== Available records ==

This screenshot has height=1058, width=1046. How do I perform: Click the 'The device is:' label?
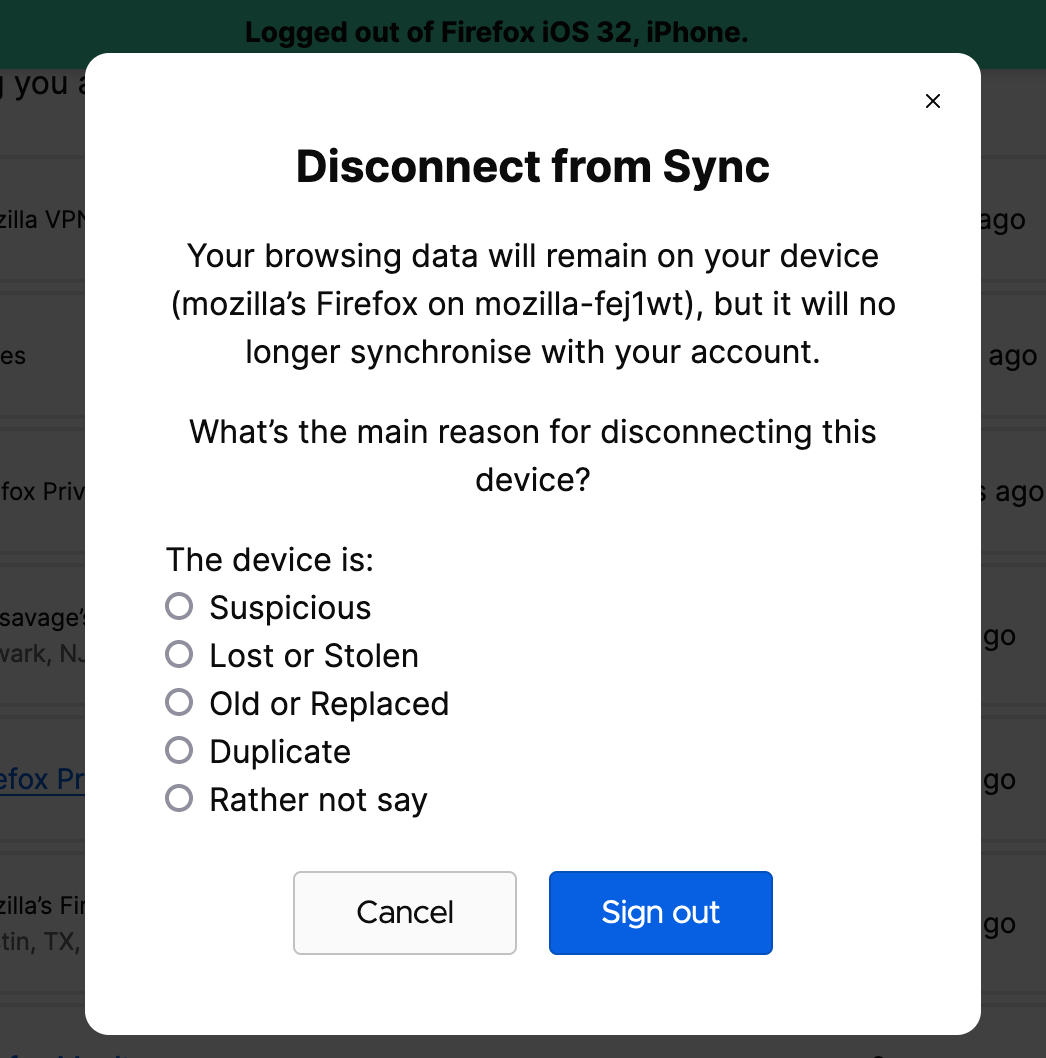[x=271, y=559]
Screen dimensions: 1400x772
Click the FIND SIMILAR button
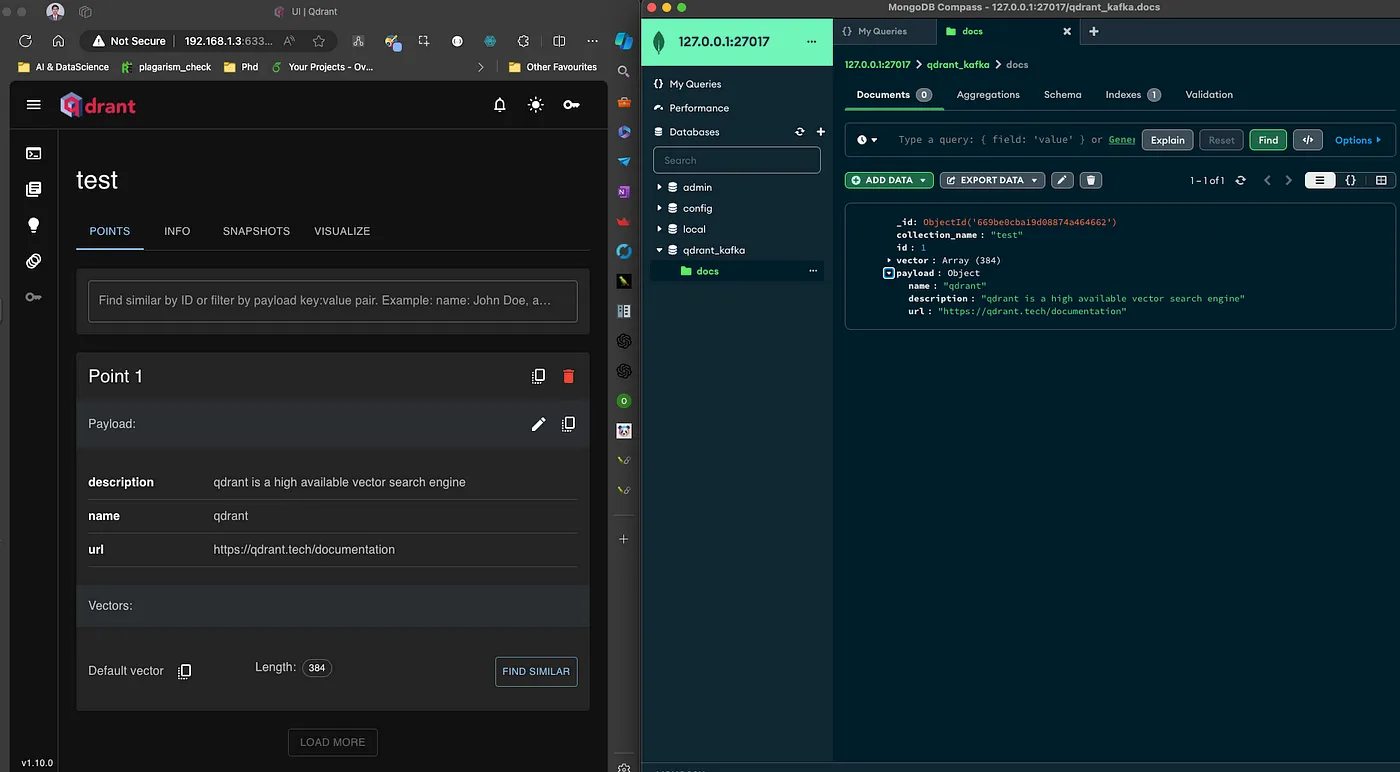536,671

===
== Available records ==

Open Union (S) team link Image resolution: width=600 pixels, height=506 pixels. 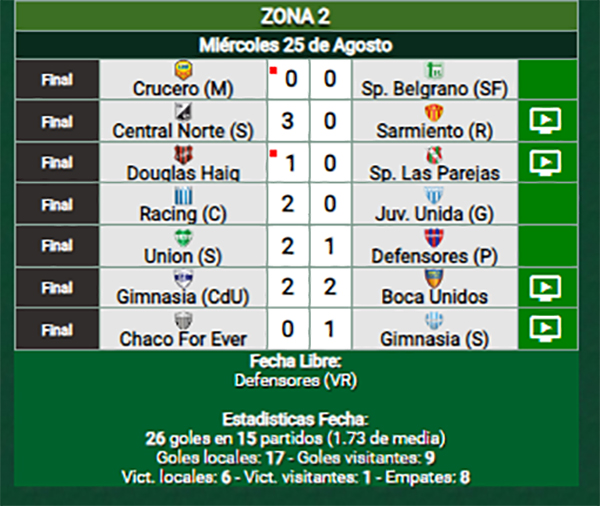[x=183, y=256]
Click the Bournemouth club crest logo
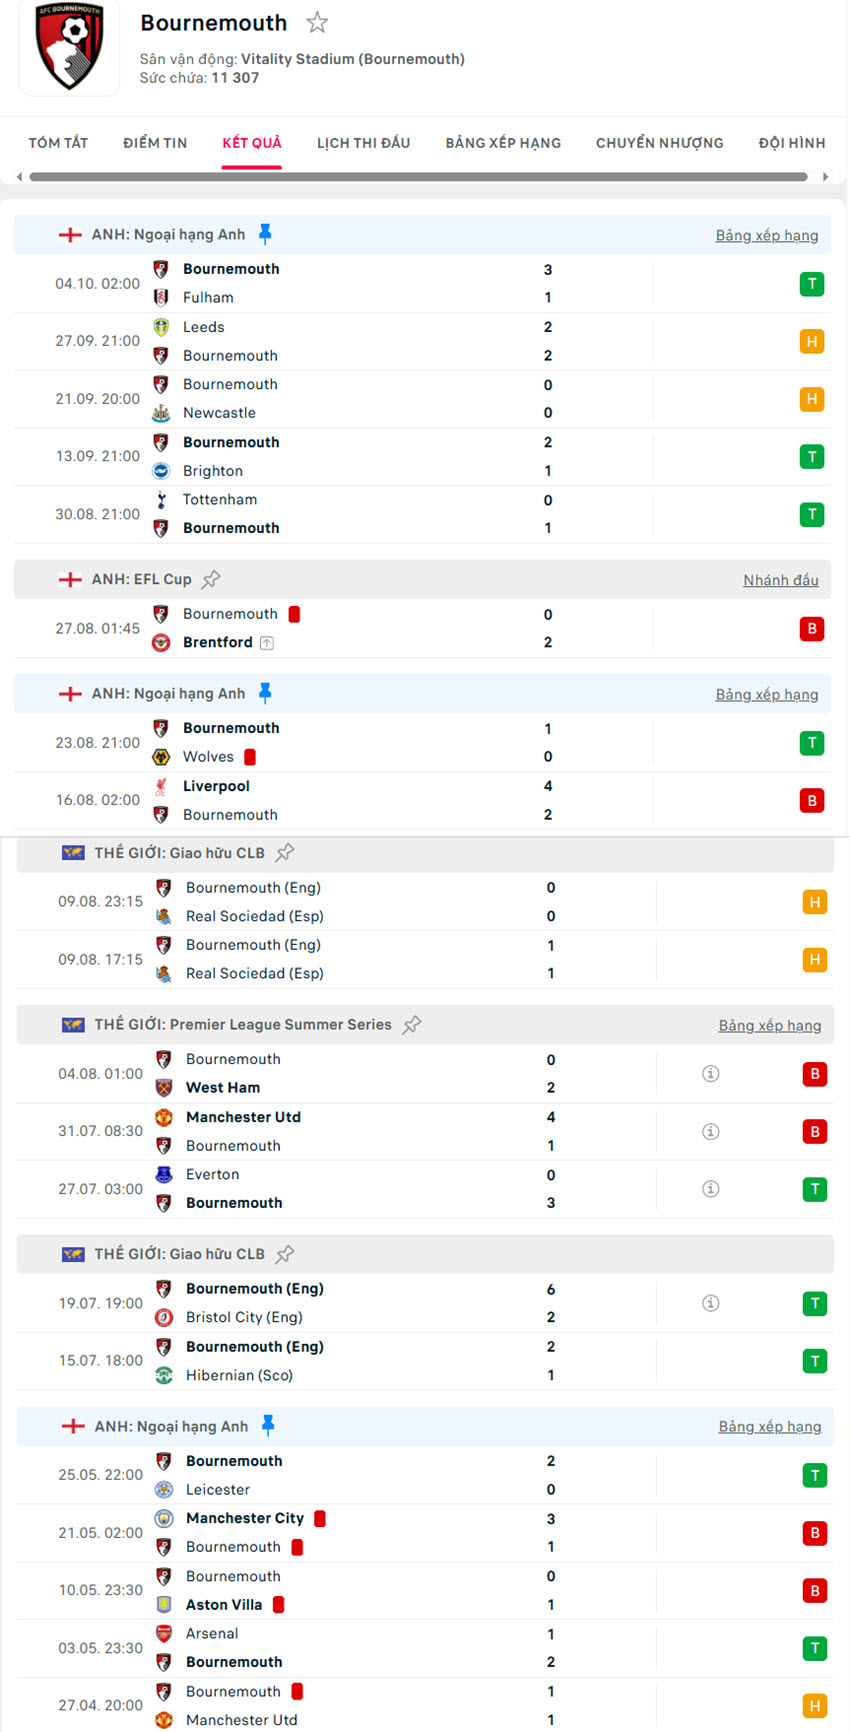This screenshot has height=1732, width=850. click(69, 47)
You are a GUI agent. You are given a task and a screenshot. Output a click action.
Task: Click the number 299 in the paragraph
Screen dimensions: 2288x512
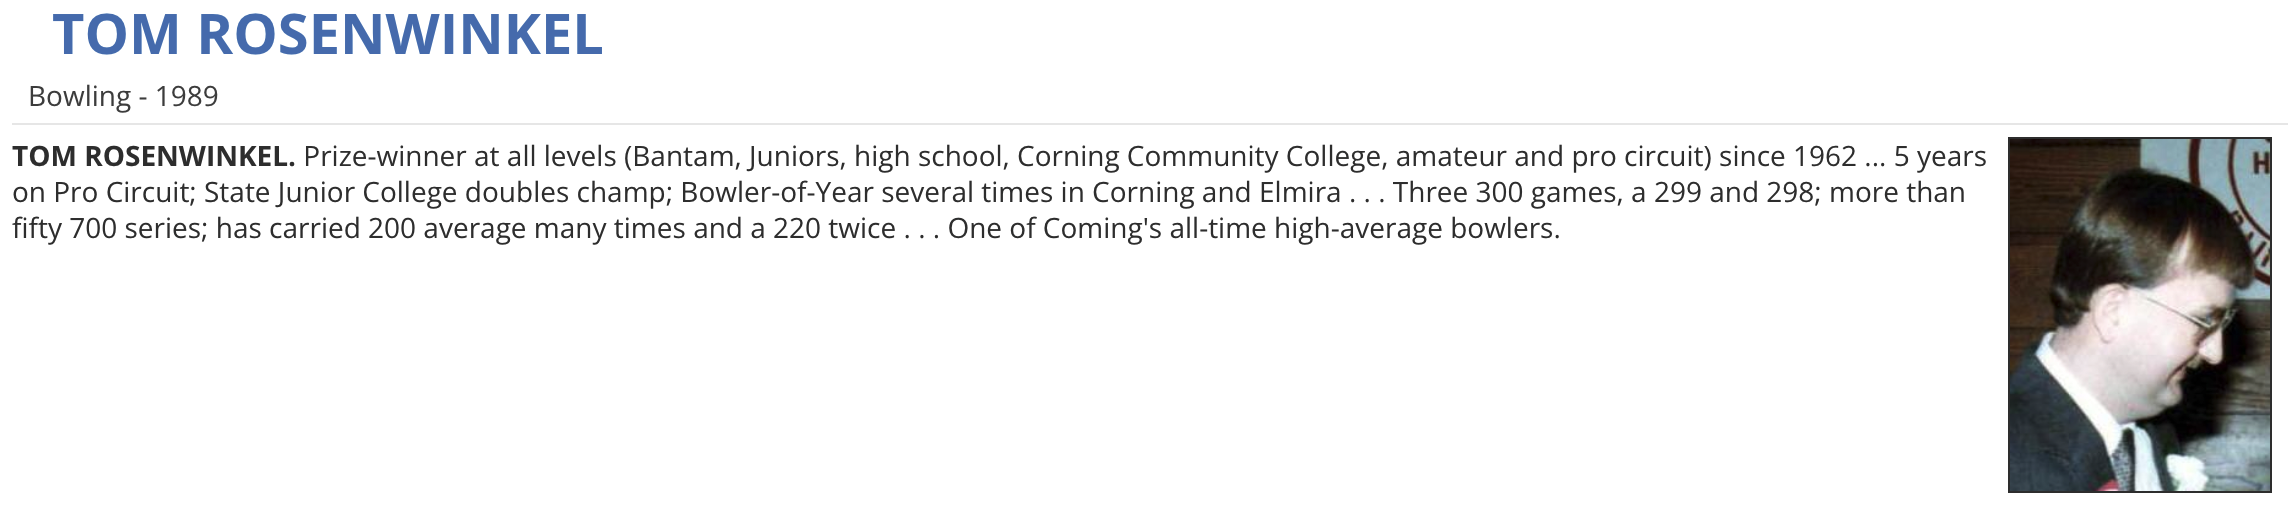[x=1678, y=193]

===

The problem
Arrange the lines as a numbered list, starting with the line that contains "You are a GUI" and ending with the line that contains "[x=1678, y=193]". Skip any blank lines, and leave the pictures out of your answer.

Response
1. You are a GUI agent. You are given a task and a screenshot. Output a click action.
2. Task: Click the number 299 in the paragraph
3. Screen dimensions: 2288x512
4. [x=1678, y=193]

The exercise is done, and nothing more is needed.